The state Supreme Court has decided not to take up an appeal of a lower court ruling that Malibu can’t limit chain stores or force major development projects to be put to a vote of the people.
The determination filed late Wednesday appeared to mark the end of the road for the beach city’s Measure R ballot measure limiting development, handing a major victory to developers and for a project that would bring a Whole Foods store to the city.
One Malibu business leader said the apparent exhaustion of legal appeals should make it slightly easier to develop significant projects in the city.
“This will allow for some more stores and businesses here in Malibu so that residents don’t have to travel the canyons to do their shopping,” said Rod Bergen, immediate past president of the Malibu Chamber of Commerce. “But that doesn’t mean the city is going to be overrun with big box stores. Even without Measure R, it is still incredibly difficult to get entitlement approvals for significant projects in the city. Measure R would have made it all but impossible.”
Malibu City Attorney Christi Hogin could not immediately be reached for comment.

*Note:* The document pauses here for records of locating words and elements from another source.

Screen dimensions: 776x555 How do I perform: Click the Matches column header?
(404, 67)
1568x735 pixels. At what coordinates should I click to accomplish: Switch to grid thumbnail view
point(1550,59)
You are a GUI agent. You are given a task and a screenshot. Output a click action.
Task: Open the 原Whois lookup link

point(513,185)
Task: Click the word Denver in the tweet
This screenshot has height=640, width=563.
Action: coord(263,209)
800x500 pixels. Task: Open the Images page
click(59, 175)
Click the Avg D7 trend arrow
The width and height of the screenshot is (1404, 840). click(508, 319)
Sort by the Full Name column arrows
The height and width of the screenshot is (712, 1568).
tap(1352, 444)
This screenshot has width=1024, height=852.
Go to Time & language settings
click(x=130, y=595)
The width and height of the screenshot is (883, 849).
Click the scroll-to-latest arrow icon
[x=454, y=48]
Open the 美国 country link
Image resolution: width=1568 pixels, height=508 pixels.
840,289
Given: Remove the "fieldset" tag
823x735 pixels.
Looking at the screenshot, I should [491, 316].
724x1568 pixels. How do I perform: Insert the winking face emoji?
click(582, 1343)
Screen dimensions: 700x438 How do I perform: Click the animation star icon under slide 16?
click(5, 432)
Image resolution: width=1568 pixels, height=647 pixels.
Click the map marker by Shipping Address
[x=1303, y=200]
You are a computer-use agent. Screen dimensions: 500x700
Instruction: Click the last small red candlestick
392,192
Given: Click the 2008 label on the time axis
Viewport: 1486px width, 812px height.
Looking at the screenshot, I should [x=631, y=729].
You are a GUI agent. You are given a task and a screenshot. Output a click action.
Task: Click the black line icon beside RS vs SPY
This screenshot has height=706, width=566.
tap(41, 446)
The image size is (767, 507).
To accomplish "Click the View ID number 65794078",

Measure R, which Malibu voters passed in November 2014, would have prohibited any shopping center in the city from leasing more than 30 percent of its space to chain stores and would have required any commercial project of more than 20,000 square feet of retail, commercial or mixed-use space to be placed before voters. Actor-director Rob Reiner, a former Malibu resident, backed the measure.
A group of Malibu property owners – including Steve Soboroff, developer of a retail center project near the civic center that would include a Whole Foods store – filed suit in April 2015 challenging the constitutionality of the law. Soboroff’s retail project has all of its entitlements except voter approval as required under Measure R.
In December 2015, Los Angeles Superior Court Judge James Chalfant declared Measure R to be invalid in his December 2015 ruling. He said it was illegal for the chain store cap to be based strictly on the type of tenant as opposed to the use of the space. He also said the requirement to place any commercial project of more than 20,000 square feet before voters illegally usurped the city’s proper administrative land-use role.
That ruling withstood city appeals to both the Second District Court of Appeal and now, to the state Supreme Court.